En el contexto de la filosofía budista, el bien se relaciona directamente con la "naturaleza fundamental de la iluminación", condición que implica un estado de absoluta libertad y felicidad logrado a partir de la comprensión plena del yo; mientras tanto, el mal se relaciona directamente con la "oscuridad fundamental", condición que implica un estado de vida, ofuscado por lo ilusorio y alejado de la verdad, sumido en la incapacidad de ver el potencial que tienen las personas de lograr la iluminación, y que causa sufrimiento al sujeto y a su entorno. Una persona ofuscada por la oscuridad interna pierde las esperanzas y desprecia su vida como algo que no tiene sentido. La oscuridad fundamental de la vida es un condicionante que contribuye a alimentar el miedo y a generar divisiones.
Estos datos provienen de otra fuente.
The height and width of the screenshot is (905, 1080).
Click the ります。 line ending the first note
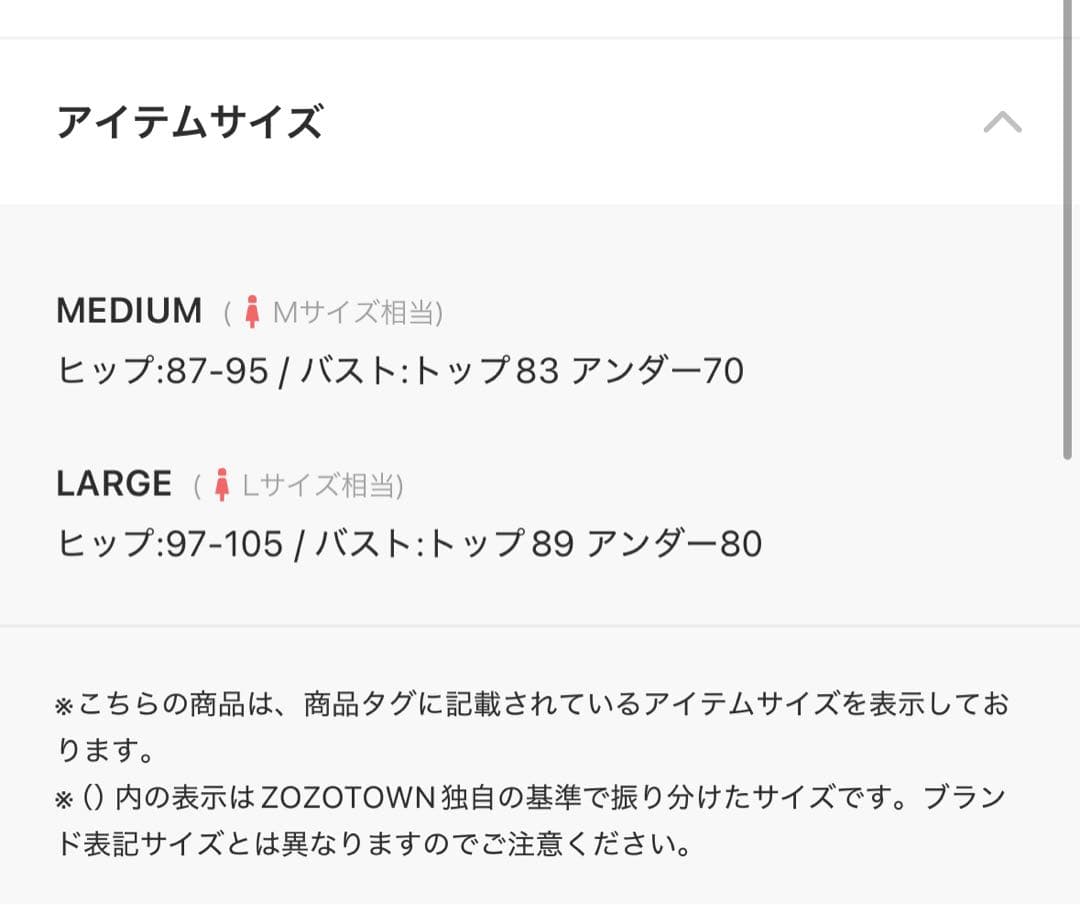(105, 749)
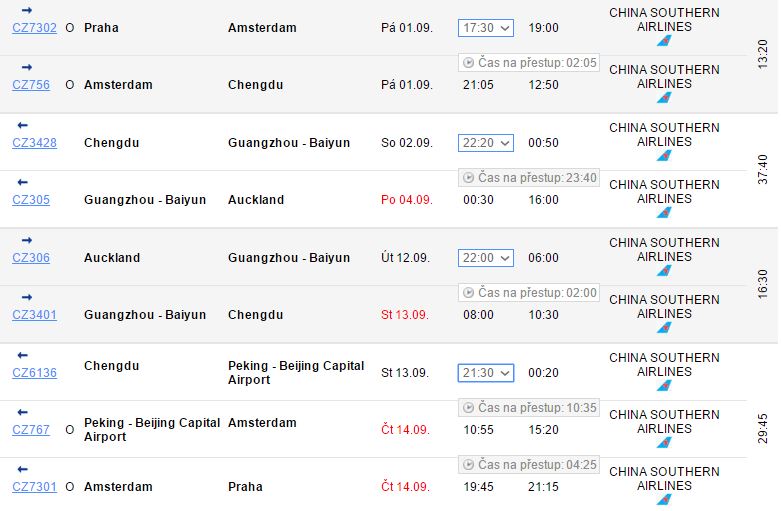Open the CZ3401 flight link
The image size is (781, 511).
point(35,315)
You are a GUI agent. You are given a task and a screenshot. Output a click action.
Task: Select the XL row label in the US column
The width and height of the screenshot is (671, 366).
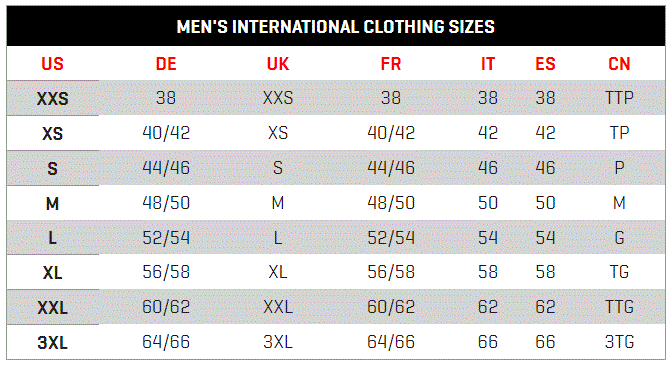tap(52, 273)
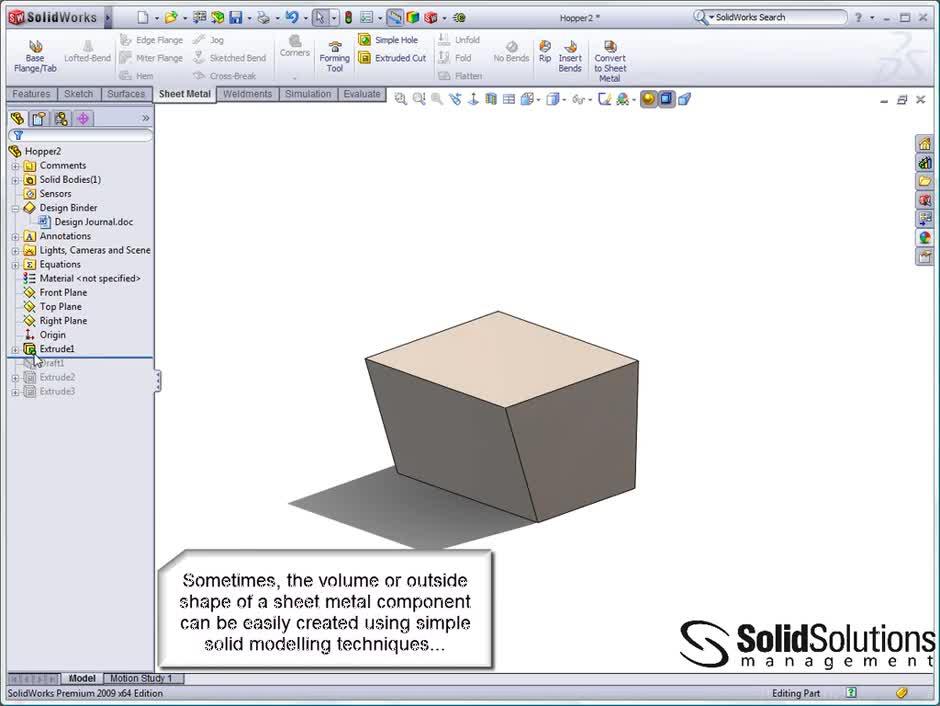Image resolution: width=940 pixels, height=706 pixels.
Task: Open the Motion Study 1 tab
Action: 142,678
Nichiren declara: "Se llama buda al que ha tomado plena conciencia de la naturaleza del bien y del mal, desde la raíz hasta las ramas y hojas". (NICHIREN: Los escritos de Nichiren Daishonin, Alemania, Soka Gakkai, 2008, pág. 1167.) Un buda es una persona que tiene el valor de reconocer que ambos aspectos están presentes en la vida. La condición de vida de la Budeidad permite aceptar el bien innato sin arrogancia en base a la comprensión de que todo ser humano por igual comparte y posee el mismo potencial de manifestar la naturaleza de buda. De la misma manera, la condición de Budeidad permite reconocer el mal que anida en uno mismo, sin despreciar el yo, en base a la comprensión de que todo ser humano posee la fortaleza de superar y enfrentarse a su propia negatividad. Al aplicar la filosofía budista en la vida, las personas, conscientes de la inseparabilidad del bien y del mal, se esfuerzan permanentemente en crear valor y transformar el mal en bien. Nichiren señala: "Oponerse al bien se llama mal; oponerse al mal se llama bien. Por lo tanto, ni el bien ni el mal existen fuera del corazón del hombre". (NICHIREN: Gosho zenshu, Tokio, Soka Gakkai, 1952, pág. 563.)

El presidente de la SGI, Daisaku Ikeda, dice: "El bien y el mal no tiene sustancia, en sí mismos. En otras palabras, no son absolutos sino que reflejan distinciones relativas. Por lo tanto, es importante dirigir nuestro corazón y nuestras acciones todo el tiempo hacia el bien". (IKEDA, Daisaku: La sabiduría del Sutra del loto: Diálogo sobre la religión en el siglo XXI, cap. 19.) El budismo enseña que debemos vencer los impulsos negativos del odio y la destrucción, mediante el proceso de reconocer, confrontar y transformar la oscuridad fundamental, y ejercitar y fortalecer la función del bien en nuestras vidas.

[Nota: Adaptación de un artículo publicado en la revista SGI Quarterly, octubre 2002.]